The easiest way for me to keep my eating on track is being able to know exactly what I'll be making and then only buying what I need for the week. To start off, I make a plan that will lay out what I'll be eating every day. This week, I chose to make a very boring meal plan because I will be jumping back into everything right after a two week break! I need simple this week.
I use a simple plan template that includes my workout for each day at the top and then what I want to eat. This way, if I get hungry, I'll just jump down and grab a snack. I find that if I make everything on Sunday's I am good for the week. This week was a more simple prep since I repeated a few different meals. Also, If I have a fish on my plan, I try to eat it at the beginning of the week because I feel that it doesn't keep well. If I want fish later in the week, I won't make it until that night, but I will have it portioned and ready to go.

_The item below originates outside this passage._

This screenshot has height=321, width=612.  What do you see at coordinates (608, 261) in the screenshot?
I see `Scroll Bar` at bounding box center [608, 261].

I print 3 copies of this meal plan and I always send a copy of my meal plan to my Google Drive so I can always access it and make changes if necessary. I keep one copy in my wristlet, I put one in my desk, and one on my fridge. I also use the app called "21 Day Tracker" (it's purple) on my phone to keep track every day of what I'm eating as I eat it! This way, I can double check myself. On my meal plan template, you can see above everything I'm going to eat, I have a star. This helps me count which container to make sure I have all of my bases covered. I typically erase these before I print out my plans, but I kept them on here for an example.
Once I get all of my food laid out for the week. This may not seem like a lot of food to some people and to some it may look like a ton, but this is what I'm eating all week. I always start with the longest timed item which is typically my protein for the week. This week, I am having chicken on some of my salads and I'll be eating it for dinner too!
I simply put my chicken in my pan, drizzle it with EVOO and then
sprinkle the southwest seasoning over it. You can find the southwest
seasoning in the back of your 21 Day Fix book! I will also put my bacon
in the oven at this time. They both will go in the oven at 375 degrees
for about 15 minutes.
While I have my protein in the oven, I place my eggs in my egg cooker that I got from QVC. This is by far, the best invention that I own in my kitchen. I can put my eggs in and walk away! They come out perfectly boiled and are so easy to peel. I will also put water on for my rice and stir-fry up my shrimp for the week. My shrimp is simple too, I just melt about a teaspoon of coconut oil in a skillet and fill up my red container with the shrimp I want to cook.
I will also cook my veggies for the week. I tend to stick to the microwavable bags that you can get at Walmart that will steam your veggies for you in the microwave. By the time all of my veggies are cooked, my eggs and rice are cooked, my protein is finished cooking in the oven.
Now it's time to prep my lunches. I literally make each salad for my lunch in it's own container. I start with my lettuce or spinach and then build from there. If I have an egg in my salad, I never chop it until the day I eat it. I do the same with my avocado so they don't turn brown. I will put my dressing in the orange container the morning of each salad so I don't need to dirty extra containers.
My tips and tricks:
- Plan your meals ahead of time
- Make a list of EXACTLY what you need from the store and stick to it.
- Cook things at mutual temperatures to save time
- Make a production line if possible
- Remember: If the lid snaps, it is good to go!
- By planning ahead you have no excuse.